Species Distribution Models (SDMs) are a powerful approach for forecasting risks species face from climate change. These models, however, make the simplifying assumption that the climate experienced in a species’ native range represents the sum of conditions in which a species can survive. This assumption is false, but the extent to which it is false (as will be demonstrated via this project) has previously not been appreciated. This project will take advantage of a species’ native, naturalized, and horticultural occurrences to document species-specific relationships with climate, specifically by characterizing the realized, fundamental and tolerance niches of a species. To begin, a preselected group of 200 woody plant species native to the United States will be studied that are naturalized and planted in horticulture in regions of the United States where they are not native. A complementary group of 1,000 species also will be studied that are randomly selected from among U.S. natives. Finally, the 468 federally-listed and candidate species previously mentioned will be studied. The project will include field work to confirm the status of purportedly naturalized populations and extensive database development for native, naturalized, and horticultural occurrences. Data collected from various portions of the geographic distributions of all three groups of species, together with species characteristics, will be used to develop a predictive framework for characterizing the size and relative placement of species’ niches. For federally-listed and candidate species, SDMs will be generated based on realized niche conditions and extinction risk and management options will be predicted under alternative forecasts of climate change over multiple time periods. The ground-breaking element of the work will be to evaluate and improve these predictions using: (1) empirically-generated niche relationships (when such data exists for individual species) and (2) niche relationships generated from the predictive framework (that will be generated for each species).

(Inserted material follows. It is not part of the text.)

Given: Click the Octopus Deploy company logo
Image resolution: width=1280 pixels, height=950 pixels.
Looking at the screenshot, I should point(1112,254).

This work will provide a major advance in our scientific understanding of how species’ distributions are related to climate. This work will provide species-specific determinations of risk from climate change for many federally-listed species on DoD land. For instance, the work will address when a species is unlikely to be impacted by warming temperatures or when a species is likely to be impacted, but not so much that it couldn’t still be protected in place with management. The work also will address when the most likely means of a species’ survival involves its movement off-site. In such cases, the regions with climate suitable for its long-term persistence will be identified. Finally, this work will identify key hypotheses for each species that could be tested with additional targeted work. It will provide key information for making determinations for a great number of species for which we currently lack any reasonable basis for inferring their responses to changes in climate. (Anticipated Project Completion - 2018)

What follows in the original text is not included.